Configuration and Initialization

The Net class has a public opt member of type Option that should be configured before loading models:

Vulkan Device Management

When NCNN_VULKAN is enabled:

Method	Purpose	Source
`set_vulkan_device(int device_index)`	Set GPU by index	src/net.h41
`set_vulkan_device(const VulkanDevice* vkdev)`	Set GPU by device handle (no ownership transfer)	src/net.h44
`vulkan_device()`	Get current VulkanDevice	src/net.h46

Custom Layer Registration

Method	Purpose	Source
`register_custom_layer(const char* type, layer_creator_func, layer_destroyer_func, userdata)`	Register or override layer by name	src/net.h52
`register_custom_layer(int index, layer_creator_func, layer_destroyer_func, userdata)`	Register or override layer by type index	src/net.h57

Inference Creation

Method	Purpose	Source
`create_extractor()`	Construct an Extractor for inference	src/net.h131

Each call to create_extractor() returns a new, independent inference session that can run in parallel with other extractors.

Network Inspection

Method	Purpose	Source
`input_indexes()`	Get vector of input blob indices	src/net.h134
`output_indexes()`	Get vector of output blob indices	src/net.h135
`input_names()`	Get vector of input blob names (when `NCNN_STRING=ON`)	src/net.h137
`output_names()`	Get vector of output blob names (when `NCNN_STRING=ON`)	src/net.h138
`blobs()`	Get vector of Blob objects	src/net.h141
`layers()`	Get vector of Layer pointers	src/net.h142

Cleanup

Method	Purpose	Source
`clear()`	Unload network structure and weight data	src/net.h128

The destructor automatically calls clear(), so explicit cleanup is optional.

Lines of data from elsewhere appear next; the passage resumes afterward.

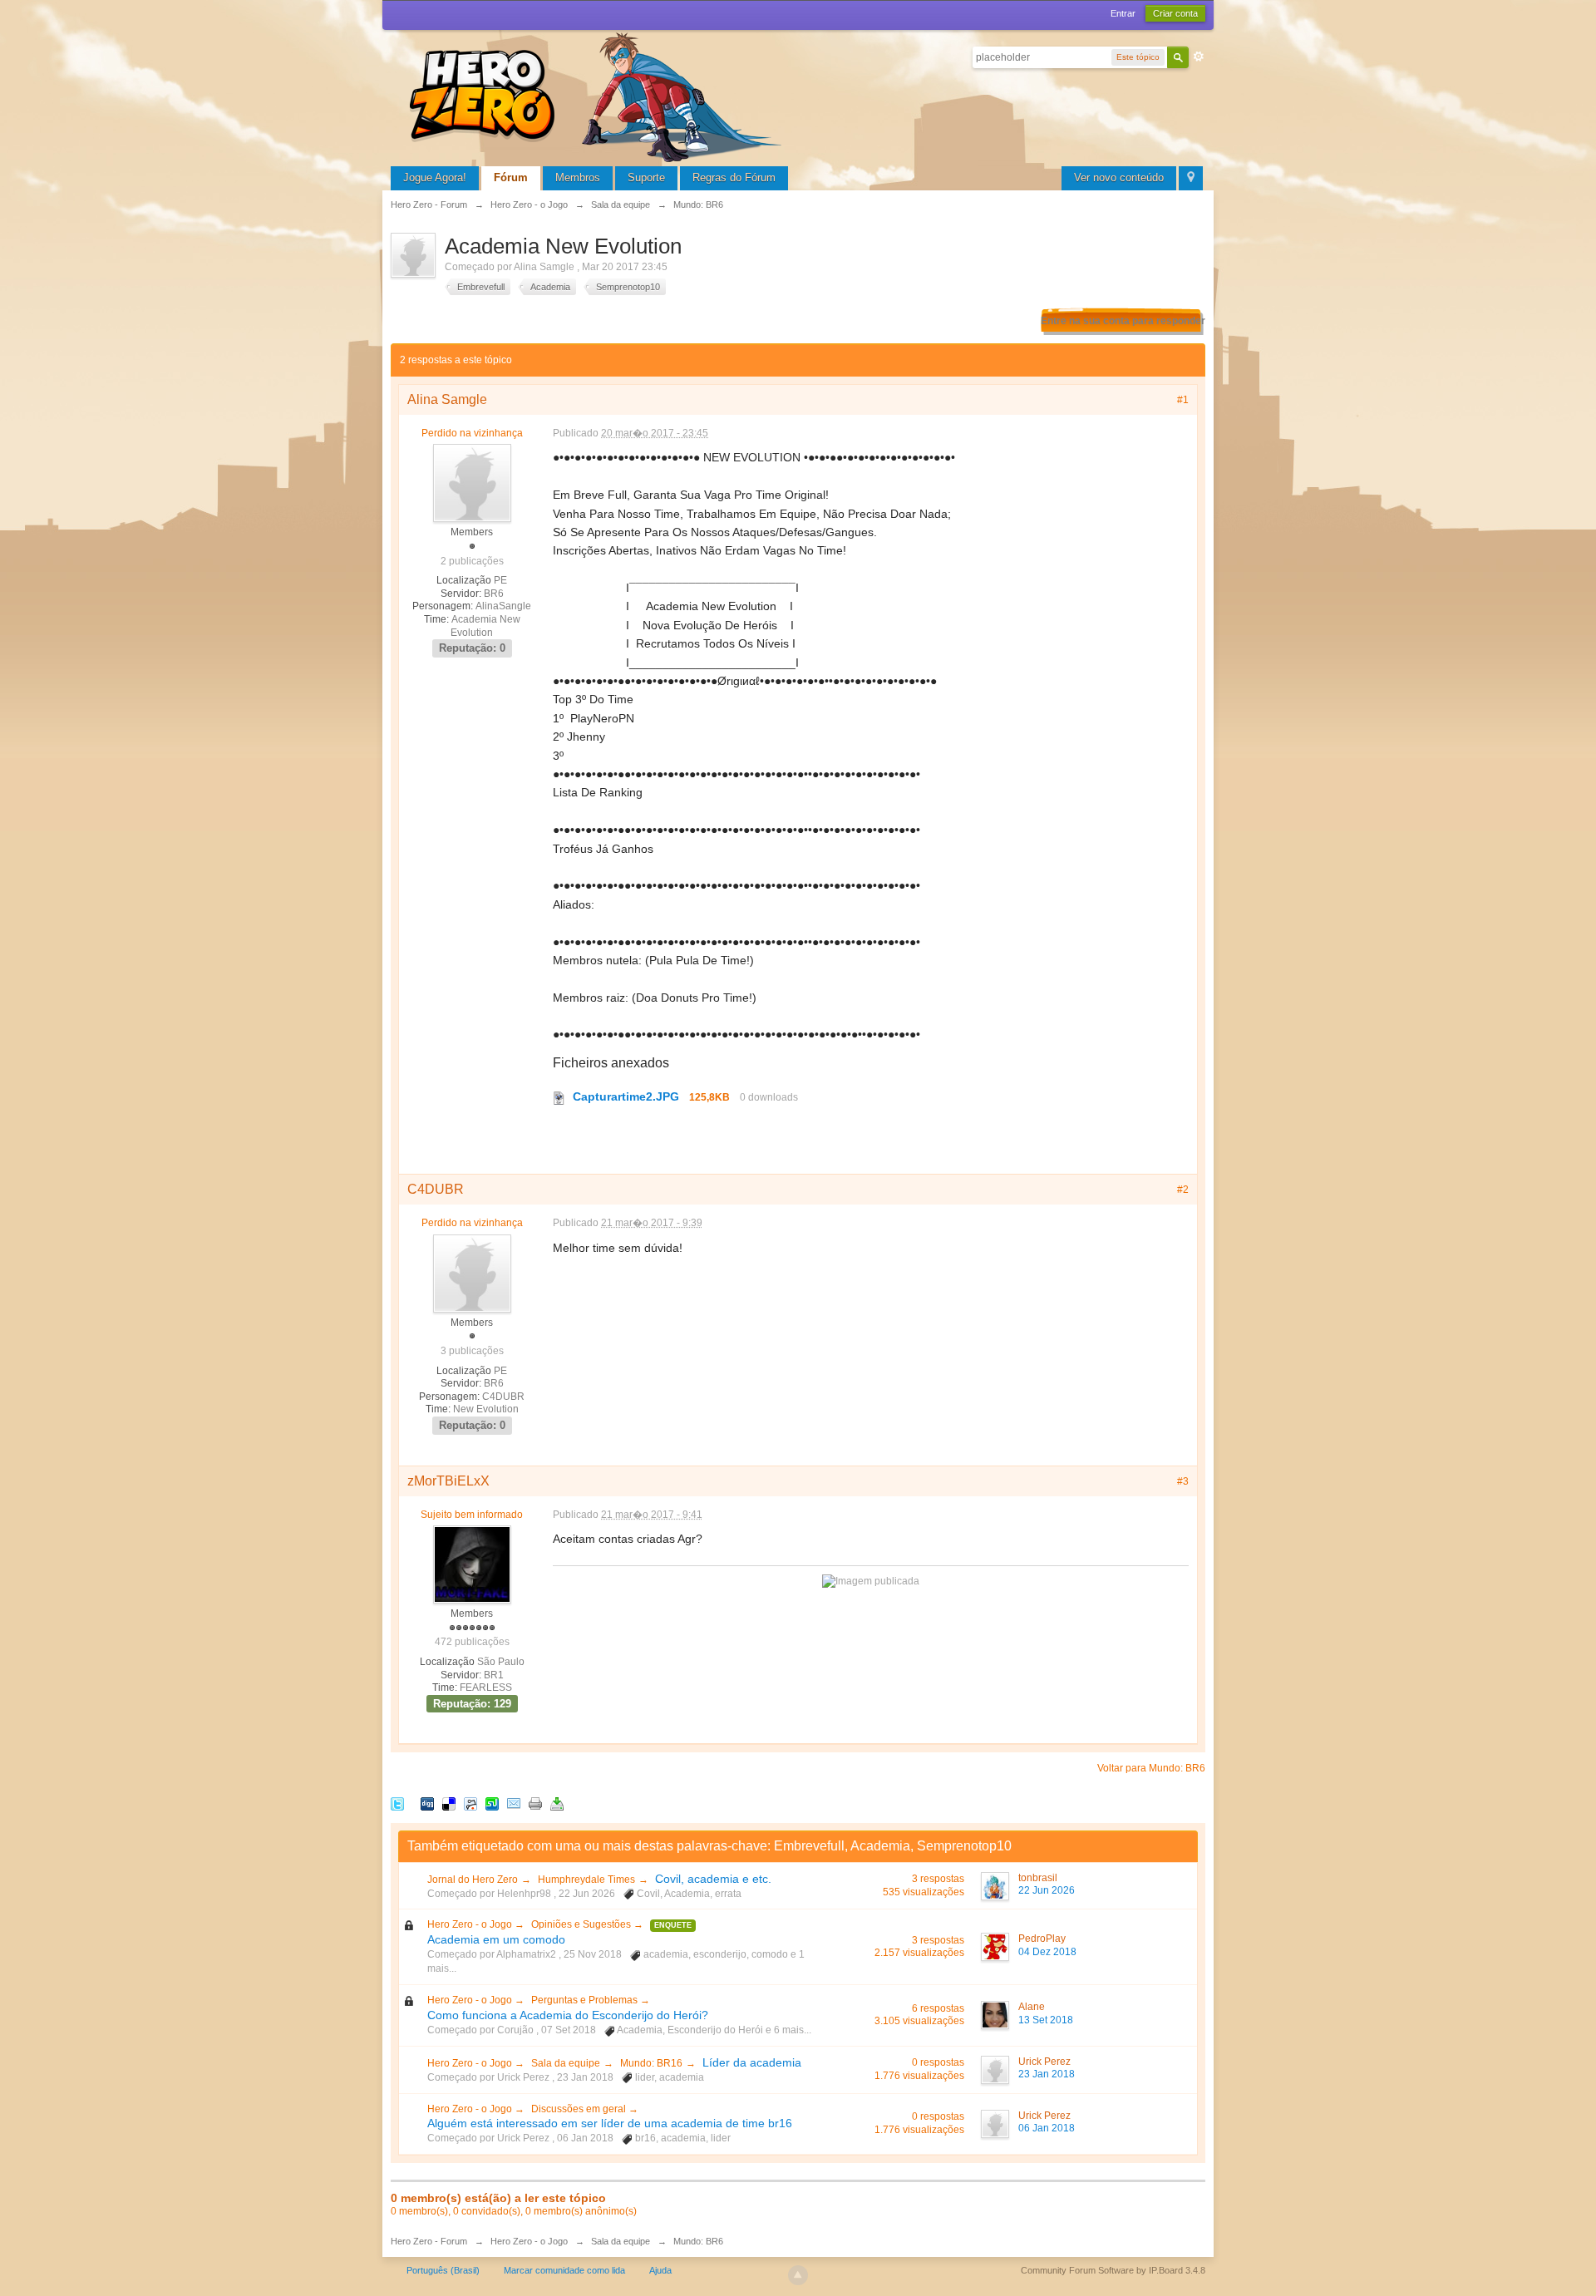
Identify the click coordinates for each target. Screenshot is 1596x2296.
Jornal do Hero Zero (472, 1879)
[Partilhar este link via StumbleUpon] (492, 1803)
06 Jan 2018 (1046, 2128)
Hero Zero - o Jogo (471, 1924)
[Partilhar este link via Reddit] (470, 1803)
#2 (1183, 1189)
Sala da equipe (565, 2063)
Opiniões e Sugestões (582, 1924)
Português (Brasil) (443, 2270)
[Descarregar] (557, 1803)
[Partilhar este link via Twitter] (397, 1803)
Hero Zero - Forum (429, 2241)
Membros (577, 177)
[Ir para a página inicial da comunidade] (598, 95)
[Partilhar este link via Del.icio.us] (449, 1803)
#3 (1183, 1481)
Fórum (511, 177)
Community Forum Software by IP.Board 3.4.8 (1113, 2270)
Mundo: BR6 (698, 2241)
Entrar (1123, 13)
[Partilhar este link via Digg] (427, 1803)
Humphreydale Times (586, 1879)
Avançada (1198, 56)
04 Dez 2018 (1047, 1952)
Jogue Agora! (434, 177)
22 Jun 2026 (1046, 1890)
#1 (1183, 400)
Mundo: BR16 (651, 2063)
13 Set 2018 (1045, 2020)
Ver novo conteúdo (1119, 177)
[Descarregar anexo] (559, 1096)
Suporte (646, 177)
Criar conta (1175, 13)
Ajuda (660, 2270)
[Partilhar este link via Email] (513, 1803)
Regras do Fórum (734, 177)
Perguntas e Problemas (585, 2000)
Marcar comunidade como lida (564, 2270)
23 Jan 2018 (1046, 2074)
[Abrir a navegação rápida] (1191, 178)
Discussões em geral (579, 2109)
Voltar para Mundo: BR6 (1151, 1768)
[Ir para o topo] (798, 2275)
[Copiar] (535, 1803)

Sources: src/net.h27-164 src/c_api.cpp1-1095

ncnn::Extractor Class

Class Definition and Lifecycle

Constructor and Copy:

Method	Purpose	Source
`Extractor(const Extractor&)`	Copy constructor	src/net.h173
`operator=(const Extractor&)`	Assignment operator	src/net.h176
`~Extractor()`	Destructor	src/net.h170

Extractors are copyable but not recommended to copy due to internal allocator state.

Configuration Methods

Method	Purpose	Source
`clear()`	Clear blob mats and allocators	src/net.h179
`set_light_mode(bool enable)`	Enable light mode (intermediate blob recycling), enabled by default	src/net.h184
`set_blob_allocator(Allocator*)`	Set blob memory allocator	src/net.h187
`set_workspace_allocator(Allocator*)`	Set workspace memory allocator	src/net.h190

Vulkan-specific configuration (when NCNN_VULKAN=ON):

Method	Purpose	Source
`set_blob_vkallocator(VkAllocator*)`	Set GPU blob allocator	src/net.h193
`set_workspace_vkallocator(VkAllocator*)`	Set GPU workspace allocator	src/net.h195
`set_staging_vkallocator(VkAllocator*)`	Set GPU staging allocator for CPU-GPU transfers	src/net.h197

Input and Output Methods

CPU Tensors:

Method	Purpose	Source
`input(const char* blob_name, const Mat& in)`	Set input by blob name (when `NCNN_STRING=ON`)	src/net.h203
`input(int blob_index, const Mat& in)`	Set input by blob index	src/net.h214
`extract(const char* blob_name, Mat& feat, int type=0)`	Get output by blob name (when `NCNN_STRING=ON`)	src/net.h209
`extract(int blob_index, Mat& feat, int type=0)`	Get output by blob index	src/net.h220

The type parameter controls conversion behavior:

type = 0: Default, convert fp16/bf16 to fp32 and unpack if needed
type = 1: No conversion, return blob in its native format

GPU Tensors (when NCNN_VULKAN=ON):

Method	Purpose	Source
`input(const char* blob_name, const VkMat& in)`	Set GPU input by name	src/net.h224
`input(int blob_index, const VkMat& in)`	Set GPU input by index	src/net.h231
`extract(const char* blob_name, VkMat& feat, VkCompute&, int type=0)`	Get GPU output by name	src/net.h227
`extract(int blob_index, VkMat& feat, VkCompute&, int type=0)`	Get GPU output by index	src/net.h234
`input(const char* blob_name, const VkImageMat& in)`	Set GPU image input by name	src/net.h238
`input(int blob_index, const VkImageMat& in)`	Set GPU image input by index	src/net.h241

Sources: src/net.h167-244 src/c_api.cpp1-1095

ncnn::Mat Class

The ncnn::Mat class is the primary CPU tensor data structure in ncnn. It supports 1D, 2D, 3D, and 4D tensors with flexible element packing for SIMD optimization.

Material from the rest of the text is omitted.